Non-Compete Clauses in Washington, D.C.: Nearly Banned
The D.C. Non-Compete Ban
The District of Columbia has one of the strongest non-compete restrictions in the country. The Ban on Non-Compete Agreements Amendment Act of 2020, which took full effect on October 1, 2022, prohibits employers from requiring or requesting that most employees sign non-compete agreements.
Who Does the Ban Cover?
The law applies to nearly all workers in D.C., including:
- Full-time and part-time employees
- Independent contractors working primarily in D.C.

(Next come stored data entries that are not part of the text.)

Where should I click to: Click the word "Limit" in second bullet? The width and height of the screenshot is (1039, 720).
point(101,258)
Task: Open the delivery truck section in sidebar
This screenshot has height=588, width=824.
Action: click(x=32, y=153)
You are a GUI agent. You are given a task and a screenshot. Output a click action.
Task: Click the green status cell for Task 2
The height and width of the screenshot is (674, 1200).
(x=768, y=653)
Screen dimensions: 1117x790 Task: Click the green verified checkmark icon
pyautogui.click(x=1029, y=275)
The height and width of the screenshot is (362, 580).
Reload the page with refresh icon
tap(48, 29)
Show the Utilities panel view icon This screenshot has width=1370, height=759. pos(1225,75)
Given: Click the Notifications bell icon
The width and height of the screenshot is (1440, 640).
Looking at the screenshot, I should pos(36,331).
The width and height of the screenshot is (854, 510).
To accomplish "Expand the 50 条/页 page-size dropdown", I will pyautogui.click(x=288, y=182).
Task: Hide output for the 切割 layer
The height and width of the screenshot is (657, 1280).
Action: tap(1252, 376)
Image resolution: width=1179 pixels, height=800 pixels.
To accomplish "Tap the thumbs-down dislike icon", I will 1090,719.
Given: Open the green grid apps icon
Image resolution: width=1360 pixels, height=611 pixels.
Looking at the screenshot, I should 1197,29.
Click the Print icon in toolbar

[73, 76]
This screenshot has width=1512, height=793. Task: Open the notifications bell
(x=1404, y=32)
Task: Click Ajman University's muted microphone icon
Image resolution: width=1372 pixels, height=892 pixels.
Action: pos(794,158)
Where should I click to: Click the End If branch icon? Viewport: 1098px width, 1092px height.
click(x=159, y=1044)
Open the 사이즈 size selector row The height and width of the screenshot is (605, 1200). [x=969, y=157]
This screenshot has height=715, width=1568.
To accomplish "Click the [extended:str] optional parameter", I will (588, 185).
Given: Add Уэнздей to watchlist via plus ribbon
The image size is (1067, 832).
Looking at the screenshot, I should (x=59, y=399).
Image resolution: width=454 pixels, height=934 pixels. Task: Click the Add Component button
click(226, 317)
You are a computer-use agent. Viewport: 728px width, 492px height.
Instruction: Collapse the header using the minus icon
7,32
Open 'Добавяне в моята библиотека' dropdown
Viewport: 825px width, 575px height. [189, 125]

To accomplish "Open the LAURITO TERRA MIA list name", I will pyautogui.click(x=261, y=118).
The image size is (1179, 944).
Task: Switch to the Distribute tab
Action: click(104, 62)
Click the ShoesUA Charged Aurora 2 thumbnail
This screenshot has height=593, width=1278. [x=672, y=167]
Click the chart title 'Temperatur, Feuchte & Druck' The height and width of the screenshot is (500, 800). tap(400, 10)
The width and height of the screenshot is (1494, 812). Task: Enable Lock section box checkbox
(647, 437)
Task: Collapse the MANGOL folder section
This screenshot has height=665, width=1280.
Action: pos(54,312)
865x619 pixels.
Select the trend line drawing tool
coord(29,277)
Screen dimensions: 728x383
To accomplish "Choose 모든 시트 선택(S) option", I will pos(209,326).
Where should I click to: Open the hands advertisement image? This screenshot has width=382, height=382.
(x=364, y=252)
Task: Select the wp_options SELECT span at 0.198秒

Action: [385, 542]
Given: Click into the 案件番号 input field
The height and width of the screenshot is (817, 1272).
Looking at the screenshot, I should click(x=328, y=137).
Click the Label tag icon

- Workers at any income level (unlike some state laws that exempt high earners)
Limited Exceptions
The ban does include narrow exceptions:
- Medical specialists earning over $250,000 annually
- Volunteers are not covered by the ban
- Sellers of a business may still agree to non-competes as part of a sale transaction
Outside these exceptions, any non-compete provision in a D.C. employment agreement is considered void and unenforceable.
Employer Obligations
Employers must provide written notice to employees about the ban. Failure to do so can result in penalties of $350 to $1,000 per violation. Employers who retaliate against employees for refusing to sign a non-compete face additional liability.
Red Flags to Watch For
- A non-compete clause in any standard employment contract
- "Garden leave" provisions that function as disguised non-competes
- Overly broad non-solicitation clauses that effectively prevent you from working for competitors
- Contracts governed by another state's law to circumvent the D.C. ban
When to Consult a Lawyer
Consider speaking with a D.C. employment attorney if your employer is requiring you to sign a non-compete, if you signed one before the ban took effect and are unsure of its current status, or if you believe your employer is retaliating against you for asserting your rights under the ban.
This article is for informational purposes only and does not constitute legal advice. Consult a licensed attorney for guidance specific to your situation.